Ziel von Funino ist es die Spielintelligenz der Kinder, also die Wahrnehmung, Antizipation, Kreativität sowie die Analyse von Spielsituationen zu verbessern. Ein viel zu häufig vernachlässigter Ausbildungsschwerpunkt.

Wenn man viele Nachwuchstrainer fragt, was sie denn ihren Spielern beibringen wollen, dann heißt es nur:

“Sie sollen gut dribbeln, schießen und passen können. Besonders das Passspiel ist mir wichtig. Also den Kopf hochnehmen, den Mitspieler sehen und anspielen.”

Grundsätzlich sind diese Ausbildungsschwerpunkte nicht verkehrt, doch die Frage ist, wie man diese lehrt.

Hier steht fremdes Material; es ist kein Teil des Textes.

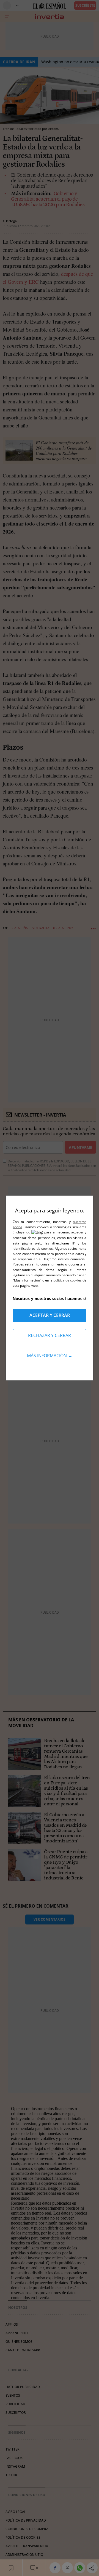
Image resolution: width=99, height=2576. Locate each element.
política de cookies (67, 1280)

Denn viele Trainer denken, ihre Spieler lernen es zu passen, wenn sie die Passtechnik richtig gut beherrschen. Daher werden häufig schon mit 8 oder 9 Jährigen, die verschiedensten Passfolgen einstudiert. Passen – Klatschen lassen – Passen – Aufdrehen – nach außen spielen – Flanke – Fallrückzieher – Tor – Jubeln wie Balotelli 🙂 . Etwas überspitzt aber so ungefähr sieht es aus, wenn viele Nachwuchstrainer ihren Spielern das Passspiel und das Erkennen des Mitspielers beibringen wollen. Die meisten wundern sich dann jedoch, warum die Kinder es später im Wettkampf einfach nicht umsetzen können. Man hat es doch schließlich so hart trainiert.  Der Grund dafür ist die fehlende Förderung der Spielintelligenz.

 

Was ist Spielintelligenz ?

Um es einfach zu erklären, bedeutet Spielintelligenz, dass ein Spieler in den verschiedensten Spielsituationen, möglichst häufig die richtigen Entscheidungen trifft.  Je weniger Fehlentscheidungen ein Spieler trifft, desto höher ist seine Spielintelligenz einzustufen.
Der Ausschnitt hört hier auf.